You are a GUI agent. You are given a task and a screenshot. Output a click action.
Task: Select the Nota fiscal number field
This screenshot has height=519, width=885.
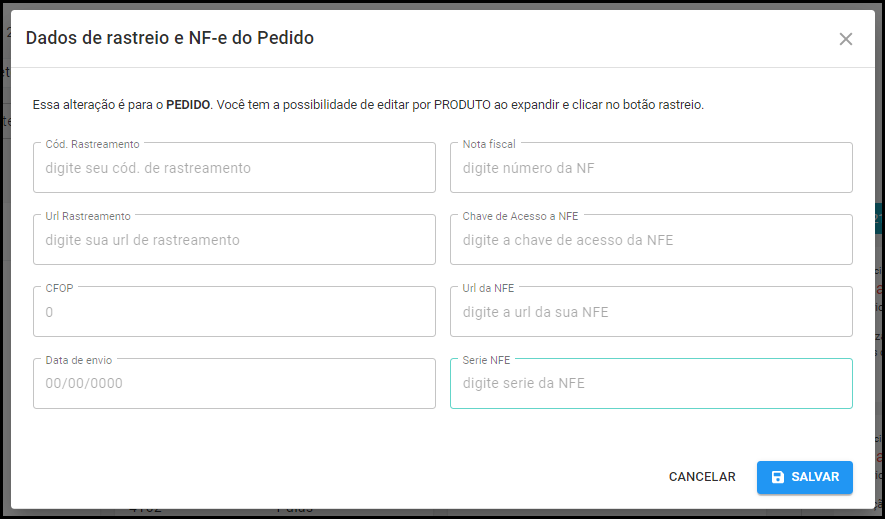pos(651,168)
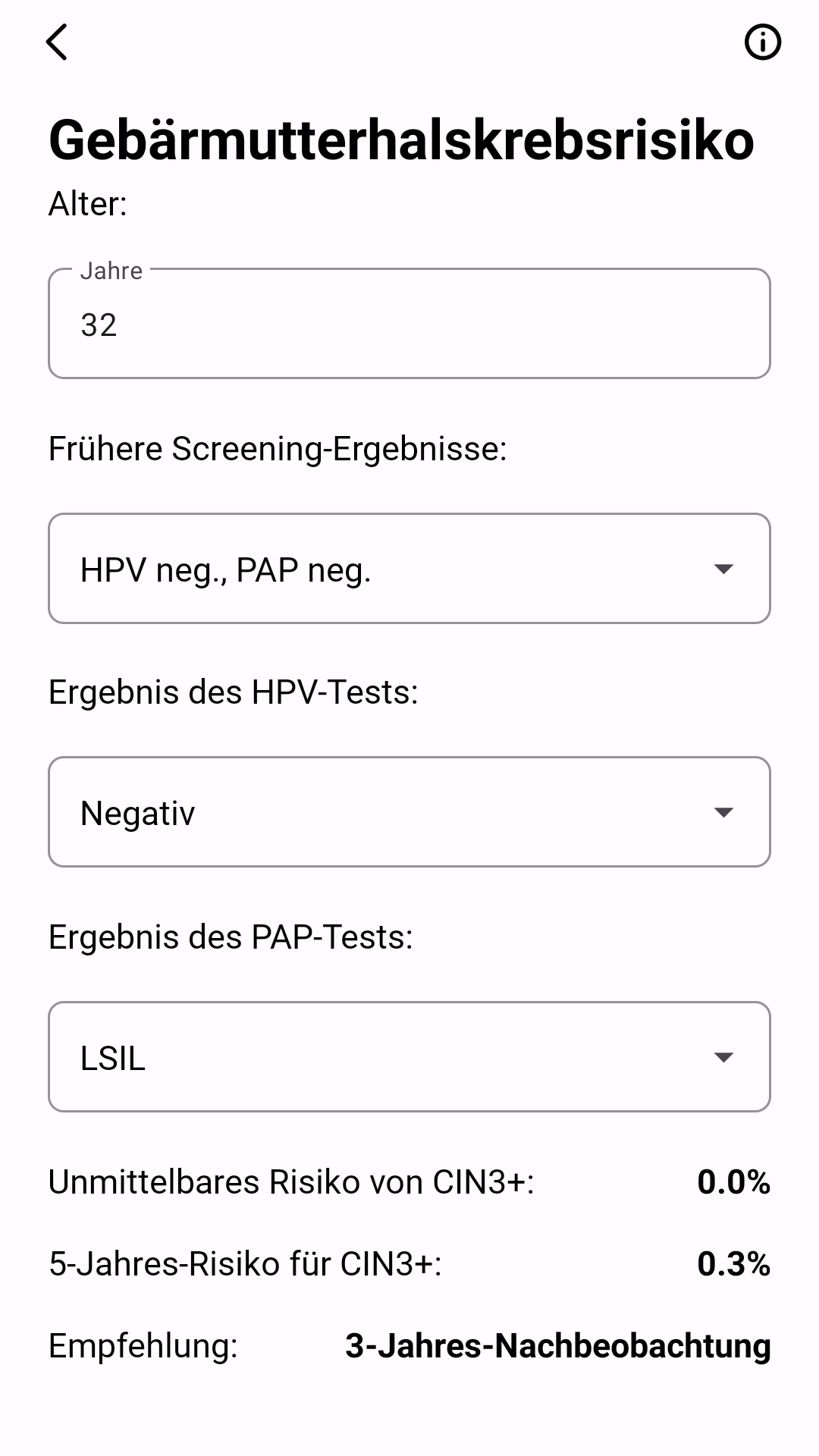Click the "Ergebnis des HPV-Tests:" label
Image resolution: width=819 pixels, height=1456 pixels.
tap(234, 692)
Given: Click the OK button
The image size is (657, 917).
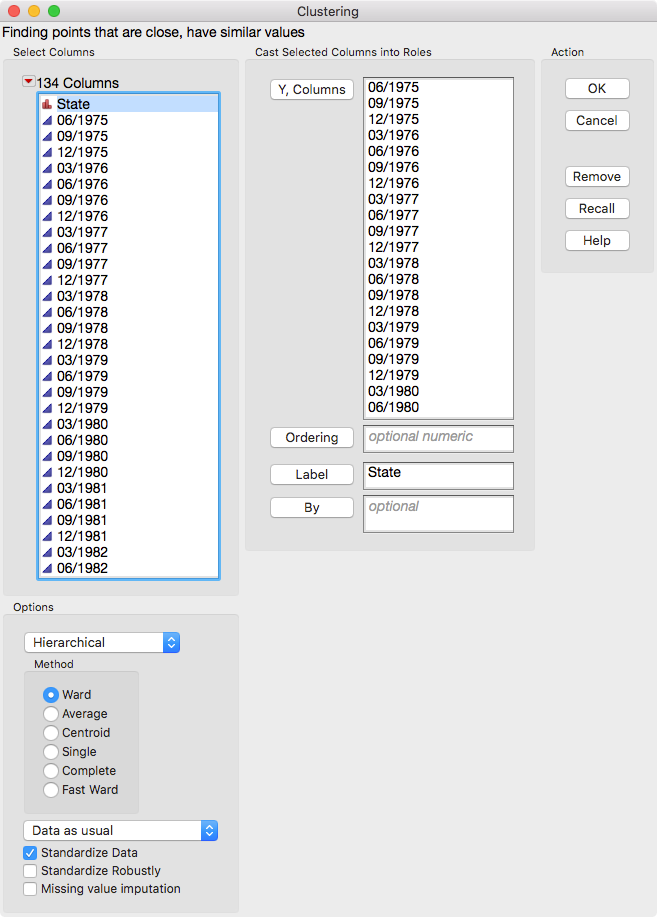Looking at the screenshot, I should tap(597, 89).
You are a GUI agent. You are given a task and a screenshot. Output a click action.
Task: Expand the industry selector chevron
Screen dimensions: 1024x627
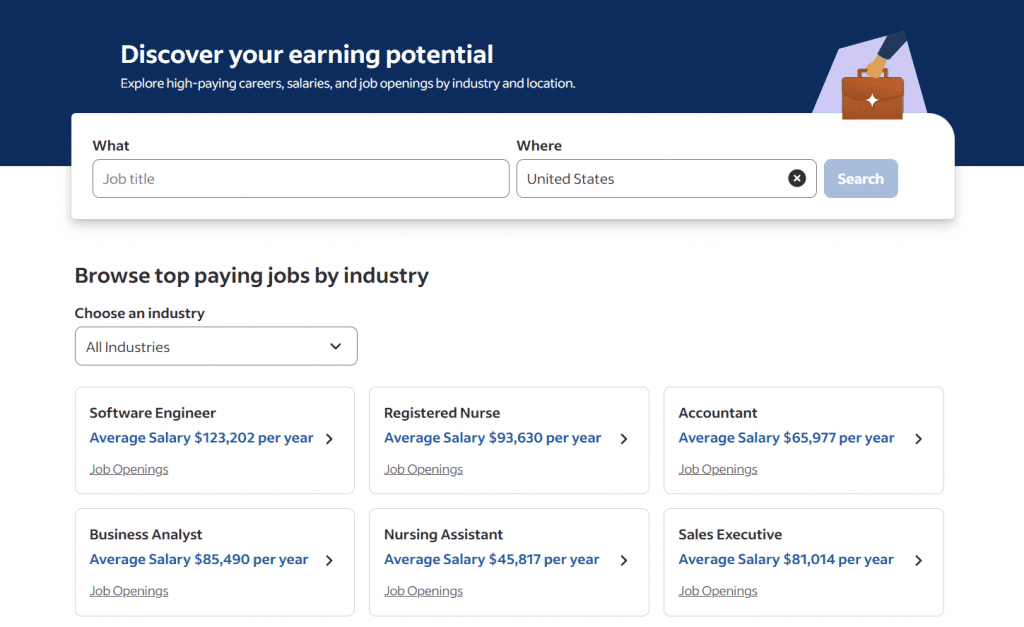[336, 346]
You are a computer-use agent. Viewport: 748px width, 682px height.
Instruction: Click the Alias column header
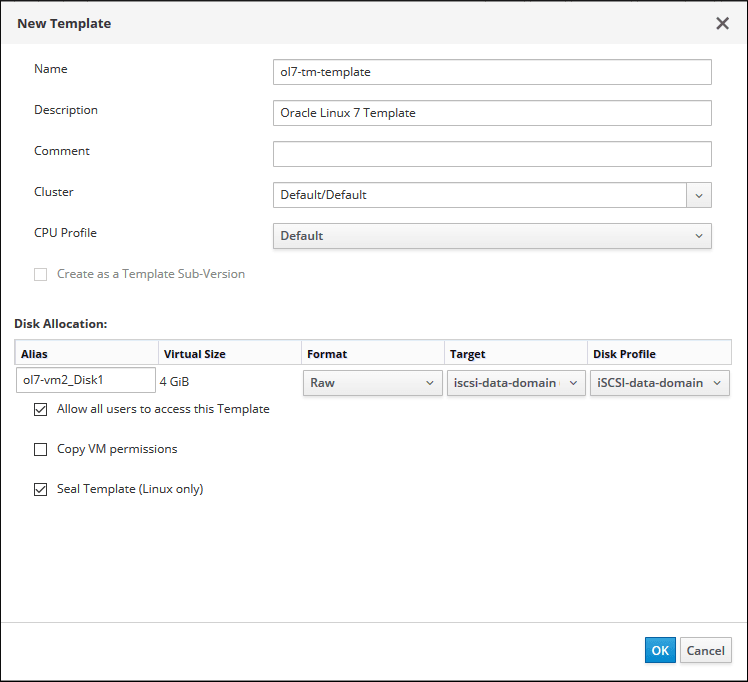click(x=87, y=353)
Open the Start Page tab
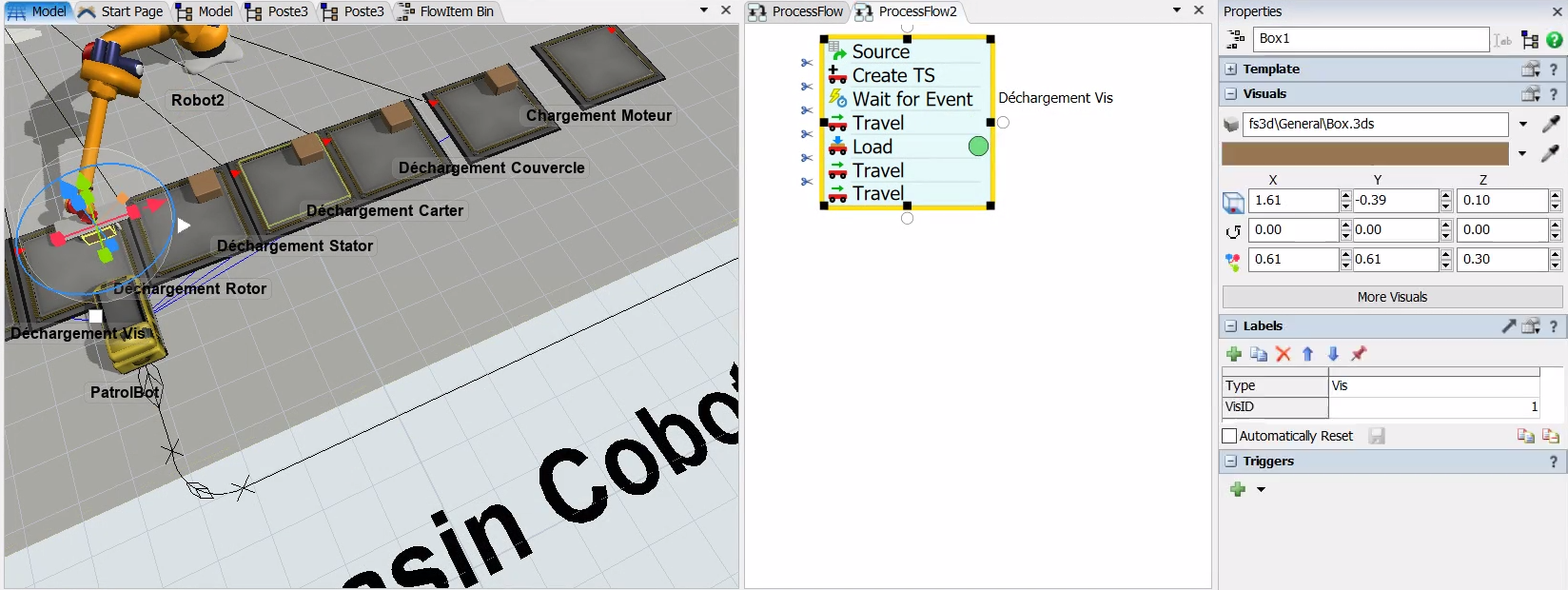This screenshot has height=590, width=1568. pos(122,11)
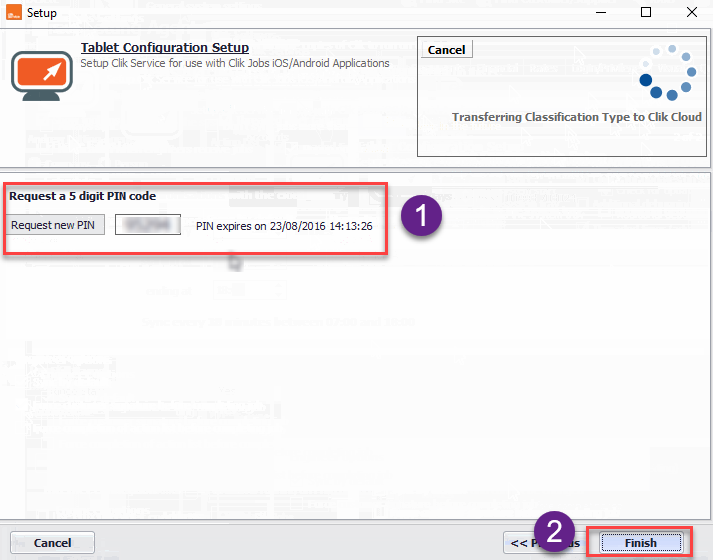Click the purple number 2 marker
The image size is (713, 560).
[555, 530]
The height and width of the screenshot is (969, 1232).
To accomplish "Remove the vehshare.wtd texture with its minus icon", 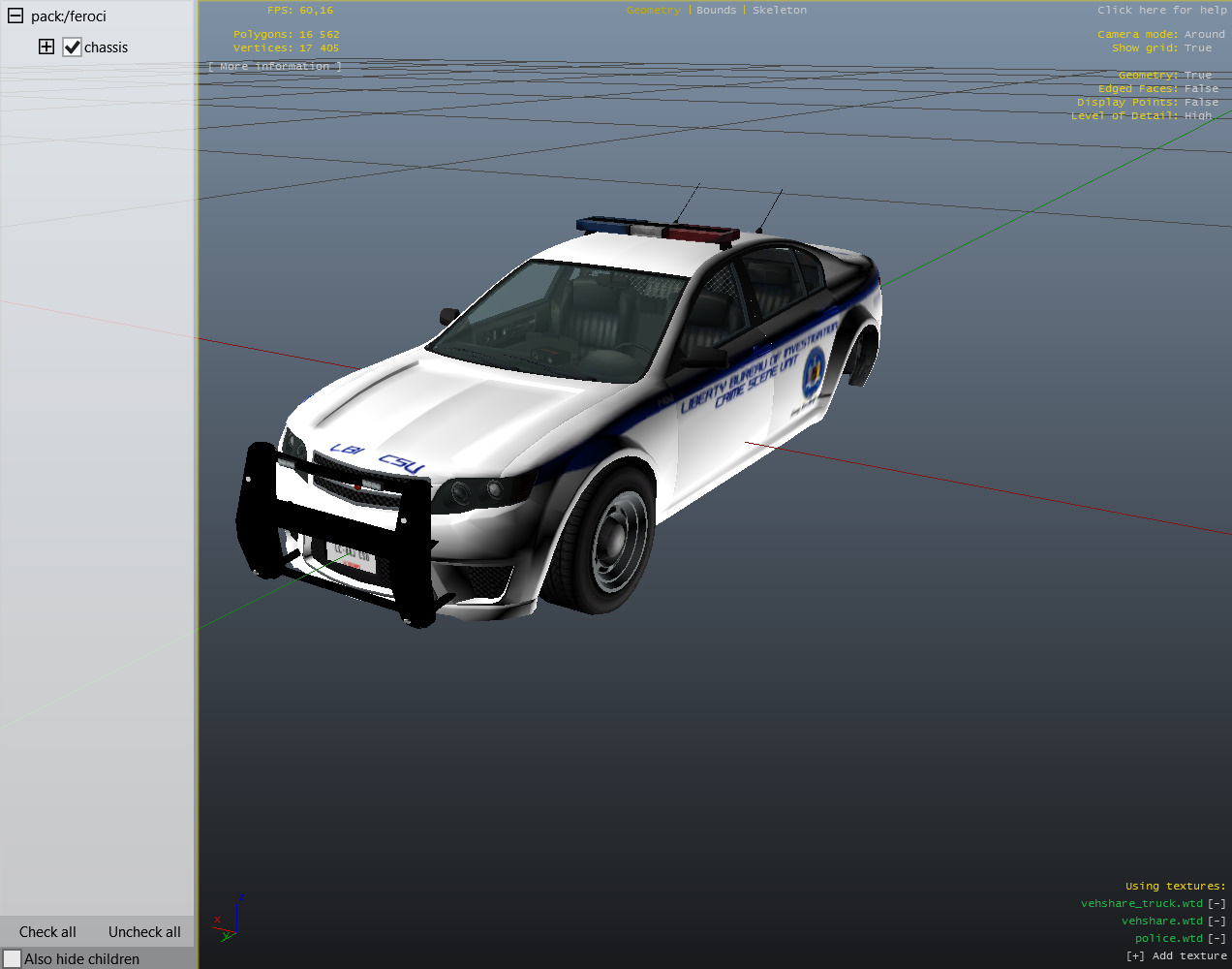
* * * * * * *
WORK ITEM ▸ Leaving pictures aside, write out each record above exactly as given.

RESPONSE AREA ▸
You are a GUI agent. You are given a task and a screenshot. Output a click action.
Task: Select the Nota fiscal number field
This screenshot has height=519, width=885.
pos(651,168)
Click the "Ergebnis des HPV-Tests:" label
Image resolution: width=819 pixels, height=1456 pixels.
tap(234, 692)
Given: Click the OK button
The image size is (657, 917).
Looking at the screenshot, I should tap(597, 89).
You are a GUI agent. You are given a task and a screenshot. Output a click action.
Task: Expand the industry selector chevron
Screen dimensions: 1024x627
[336, 346]
You are a computer-use agent. Viewport: 748px width, 682px height.
Instruction: Click the Alias column header
click(x=87, y=353)
Open the Start Page tab
This screenshot has height=590, width=1568. pos(122,11)
Click the purple number 2 marker
The image size is (713, 560).
[555, 530]
The height and width of the screenshot is (969, 1232).
To accomplish "Remove the vehshare.wtd texture with its minus icon", 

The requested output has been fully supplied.